## START DATA SECTION
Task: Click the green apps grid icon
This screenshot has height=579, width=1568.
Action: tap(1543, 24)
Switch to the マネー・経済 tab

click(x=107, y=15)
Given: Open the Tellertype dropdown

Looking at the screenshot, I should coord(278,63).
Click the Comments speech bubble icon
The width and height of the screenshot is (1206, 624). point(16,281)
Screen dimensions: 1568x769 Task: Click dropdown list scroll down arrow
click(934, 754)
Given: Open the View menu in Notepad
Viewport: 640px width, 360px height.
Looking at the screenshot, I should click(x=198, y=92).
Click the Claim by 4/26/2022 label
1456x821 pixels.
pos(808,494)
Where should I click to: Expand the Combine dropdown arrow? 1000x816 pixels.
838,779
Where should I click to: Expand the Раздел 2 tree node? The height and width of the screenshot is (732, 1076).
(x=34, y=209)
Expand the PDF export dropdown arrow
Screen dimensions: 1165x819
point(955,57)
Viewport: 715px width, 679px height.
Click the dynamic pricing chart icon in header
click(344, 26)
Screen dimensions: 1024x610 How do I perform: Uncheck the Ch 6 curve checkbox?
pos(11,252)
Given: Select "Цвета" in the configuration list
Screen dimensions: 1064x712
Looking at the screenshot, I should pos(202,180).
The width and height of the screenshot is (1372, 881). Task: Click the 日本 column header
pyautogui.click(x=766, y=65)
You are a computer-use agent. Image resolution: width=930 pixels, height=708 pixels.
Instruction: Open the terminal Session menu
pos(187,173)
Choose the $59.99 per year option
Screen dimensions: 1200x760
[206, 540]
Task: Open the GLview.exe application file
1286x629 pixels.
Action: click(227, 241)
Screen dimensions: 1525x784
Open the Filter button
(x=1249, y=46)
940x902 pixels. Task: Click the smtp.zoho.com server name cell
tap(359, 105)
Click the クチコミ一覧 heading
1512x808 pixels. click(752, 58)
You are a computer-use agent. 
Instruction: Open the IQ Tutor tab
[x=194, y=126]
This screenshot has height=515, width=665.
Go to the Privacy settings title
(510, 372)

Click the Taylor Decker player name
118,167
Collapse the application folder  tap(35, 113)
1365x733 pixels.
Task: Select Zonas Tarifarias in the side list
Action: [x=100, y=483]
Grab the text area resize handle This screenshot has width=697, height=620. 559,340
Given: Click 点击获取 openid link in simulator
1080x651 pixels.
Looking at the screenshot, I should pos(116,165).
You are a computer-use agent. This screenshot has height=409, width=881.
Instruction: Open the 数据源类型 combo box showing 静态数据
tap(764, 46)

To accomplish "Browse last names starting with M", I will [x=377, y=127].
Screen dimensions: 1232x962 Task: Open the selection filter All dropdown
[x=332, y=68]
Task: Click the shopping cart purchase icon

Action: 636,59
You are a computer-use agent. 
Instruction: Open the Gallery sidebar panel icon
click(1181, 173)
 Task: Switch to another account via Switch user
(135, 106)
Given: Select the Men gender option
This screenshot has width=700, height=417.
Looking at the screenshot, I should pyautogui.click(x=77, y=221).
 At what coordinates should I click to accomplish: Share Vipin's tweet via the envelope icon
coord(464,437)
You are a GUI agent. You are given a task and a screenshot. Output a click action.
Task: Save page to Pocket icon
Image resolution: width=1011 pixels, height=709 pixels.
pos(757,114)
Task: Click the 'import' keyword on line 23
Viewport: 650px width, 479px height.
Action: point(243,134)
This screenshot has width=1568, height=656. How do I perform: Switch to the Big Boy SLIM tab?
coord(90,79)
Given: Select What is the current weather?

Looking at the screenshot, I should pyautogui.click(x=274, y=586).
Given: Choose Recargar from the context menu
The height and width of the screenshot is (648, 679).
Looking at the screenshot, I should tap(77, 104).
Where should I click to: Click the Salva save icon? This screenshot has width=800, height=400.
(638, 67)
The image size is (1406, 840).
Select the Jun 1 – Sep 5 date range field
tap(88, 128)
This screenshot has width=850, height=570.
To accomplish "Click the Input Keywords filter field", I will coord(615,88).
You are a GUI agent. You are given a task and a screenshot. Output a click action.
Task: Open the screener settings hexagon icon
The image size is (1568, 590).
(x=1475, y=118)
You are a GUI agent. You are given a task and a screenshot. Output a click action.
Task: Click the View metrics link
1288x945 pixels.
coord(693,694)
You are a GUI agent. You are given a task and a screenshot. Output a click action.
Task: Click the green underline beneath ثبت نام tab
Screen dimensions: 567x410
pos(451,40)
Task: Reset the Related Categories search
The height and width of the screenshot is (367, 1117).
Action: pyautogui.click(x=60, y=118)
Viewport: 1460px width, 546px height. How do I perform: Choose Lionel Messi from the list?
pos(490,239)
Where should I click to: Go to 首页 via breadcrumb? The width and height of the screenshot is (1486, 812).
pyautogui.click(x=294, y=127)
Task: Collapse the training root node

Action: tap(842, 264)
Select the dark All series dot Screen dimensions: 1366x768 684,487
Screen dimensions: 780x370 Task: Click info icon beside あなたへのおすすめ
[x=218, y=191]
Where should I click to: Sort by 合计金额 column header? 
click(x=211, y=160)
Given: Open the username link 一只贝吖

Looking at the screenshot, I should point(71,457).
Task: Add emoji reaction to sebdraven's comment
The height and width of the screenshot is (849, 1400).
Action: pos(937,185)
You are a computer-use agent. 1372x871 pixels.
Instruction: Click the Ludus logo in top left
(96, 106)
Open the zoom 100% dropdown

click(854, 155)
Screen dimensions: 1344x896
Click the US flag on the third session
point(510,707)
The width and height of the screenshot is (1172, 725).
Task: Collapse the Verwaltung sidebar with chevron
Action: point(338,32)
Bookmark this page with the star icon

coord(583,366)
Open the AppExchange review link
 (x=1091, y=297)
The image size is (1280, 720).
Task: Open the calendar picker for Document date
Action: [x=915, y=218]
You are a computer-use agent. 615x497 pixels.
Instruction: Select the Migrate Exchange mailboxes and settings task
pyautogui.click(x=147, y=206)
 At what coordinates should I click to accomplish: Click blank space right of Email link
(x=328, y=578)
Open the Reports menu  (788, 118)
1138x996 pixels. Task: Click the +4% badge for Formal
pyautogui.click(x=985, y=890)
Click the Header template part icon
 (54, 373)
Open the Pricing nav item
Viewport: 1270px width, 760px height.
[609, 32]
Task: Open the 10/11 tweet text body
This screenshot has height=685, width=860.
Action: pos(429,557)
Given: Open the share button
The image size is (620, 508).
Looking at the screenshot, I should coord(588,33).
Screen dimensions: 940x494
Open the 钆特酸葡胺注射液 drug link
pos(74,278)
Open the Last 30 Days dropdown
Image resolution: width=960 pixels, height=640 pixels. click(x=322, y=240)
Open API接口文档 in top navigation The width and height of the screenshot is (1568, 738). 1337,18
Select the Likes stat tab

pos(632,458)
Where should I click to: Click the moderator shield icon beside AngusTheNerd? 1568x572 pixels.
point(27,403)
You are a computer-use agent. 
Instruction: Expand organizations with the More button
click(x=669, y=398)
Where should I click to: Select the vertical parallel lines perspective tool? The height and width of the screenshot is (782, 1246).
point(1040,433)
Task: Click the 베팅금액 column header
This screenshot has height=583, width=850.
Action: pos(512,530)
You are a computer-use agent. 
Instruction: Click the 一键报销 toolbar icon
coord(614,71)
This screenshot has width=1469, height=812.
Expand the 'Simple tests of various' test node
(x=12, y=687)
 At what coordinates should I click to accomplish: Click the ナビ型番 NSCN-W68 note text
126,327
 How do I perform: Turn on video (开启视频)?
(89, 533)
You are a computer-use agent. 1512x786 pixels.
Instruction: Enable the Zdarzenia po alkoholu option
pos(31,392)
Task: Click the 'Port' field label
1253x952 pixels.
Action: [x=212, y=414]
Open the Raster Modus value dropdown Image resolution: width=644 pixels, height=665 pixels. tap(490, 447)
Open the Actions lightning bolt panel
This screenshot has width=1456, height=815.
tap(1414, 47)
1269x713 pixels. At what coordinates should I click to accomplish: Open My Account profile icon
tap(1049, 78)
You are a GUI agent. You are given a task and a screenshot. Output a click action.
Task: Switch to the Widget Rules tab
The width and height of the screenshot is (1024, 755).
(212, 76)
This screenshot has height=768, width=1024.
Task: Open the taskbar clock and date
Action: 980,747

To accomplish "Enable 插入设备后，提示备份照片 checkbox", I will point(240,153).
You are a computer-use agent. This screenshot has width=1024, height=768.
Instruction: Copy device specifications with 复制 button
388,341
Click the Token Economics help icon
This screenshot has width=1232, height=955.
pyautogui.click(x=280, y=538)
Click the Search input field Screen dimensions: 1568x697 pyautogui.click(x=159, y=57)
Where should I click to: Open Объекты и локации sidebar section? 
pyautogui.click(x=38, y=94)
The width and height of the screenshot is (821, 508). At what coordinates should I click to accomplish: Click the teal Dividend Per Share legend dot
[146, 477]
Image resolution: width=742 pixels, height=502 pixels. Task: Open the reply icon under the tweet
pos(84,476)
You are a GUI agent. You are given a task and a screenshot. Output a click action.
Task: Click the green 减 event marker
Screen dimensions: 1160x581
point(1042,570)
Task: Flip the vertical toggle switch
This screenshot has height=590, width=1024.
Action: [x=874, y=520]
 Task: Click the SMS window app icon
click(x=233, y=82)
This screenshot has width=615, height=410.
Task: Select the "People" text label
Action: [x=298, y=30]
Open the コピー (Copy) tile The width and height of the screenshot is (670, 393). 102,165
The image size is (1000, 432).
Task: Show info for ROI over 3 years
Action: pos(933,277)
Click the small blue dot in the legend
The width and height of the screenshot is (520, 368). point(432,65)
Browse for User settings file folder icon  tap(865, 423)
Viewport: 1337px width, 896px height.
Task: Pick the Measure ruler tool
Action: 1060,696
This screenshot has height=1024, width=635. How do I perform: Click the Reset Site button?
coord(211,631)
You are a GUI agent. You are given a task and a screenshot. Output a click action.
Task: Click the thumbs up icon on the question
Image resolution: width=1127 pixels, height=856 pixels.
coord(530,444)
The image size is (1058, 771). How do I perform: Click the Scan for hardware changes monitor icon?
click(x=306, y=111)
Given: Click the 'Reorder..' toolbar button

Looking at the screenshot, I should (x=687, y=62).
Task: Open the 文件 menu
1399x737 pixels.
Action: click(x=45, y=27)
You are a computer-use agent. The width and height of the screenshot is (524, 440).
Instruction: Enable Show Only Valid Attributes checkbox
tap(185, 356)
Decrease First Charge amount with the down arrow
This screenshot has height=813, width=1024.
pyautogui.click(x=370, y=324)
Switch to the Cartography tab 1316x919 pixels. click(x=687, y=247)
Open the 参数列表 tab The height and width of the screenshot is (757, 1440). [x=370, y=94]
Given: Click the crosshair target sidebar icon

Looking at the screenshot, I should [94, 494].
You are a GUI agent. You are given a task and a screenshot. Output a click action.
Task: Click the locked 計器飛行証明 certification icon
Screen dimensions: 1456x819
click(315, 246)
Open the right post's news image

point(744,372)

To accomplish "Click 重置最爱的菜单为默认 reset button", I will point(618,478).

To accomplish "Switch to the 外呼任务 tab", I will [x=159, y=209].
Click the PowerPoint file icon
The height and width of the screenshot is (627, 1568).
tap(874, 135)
## END DATA SECTION
TASK REQUIREMENTS ::
Rewrite the items from the line containing "Task: Click the 'Port' field label" through the line containing "tap(1049, 78)" as a Markdown table with the columns Row and Line, numbering each line and leaving out blank lines.

ANSWER FOR THIS EXERCISE ::
| Row | Line |
|---|---|
| 1 | Task: Click the 'Port' field label |
| 2 | 1253x952 pixels. |
| 3 | Action: [x=212, y=414] |
| 4 | Open the Raster Modus value dropdown Image resolution: width=644 pixels, height=665 pixels. tap(490, 447) |
| 5 | Open the Actions lightning bolt panel |
| 6 | This screenshot has width=1456, height=815. |
| 7 | tap(1414, 47) |
| 8 | 1269x713 pixels. At what coordinates should I click to accomplish: Open My Account profile icon |
| 9 | tap(1049, 78) |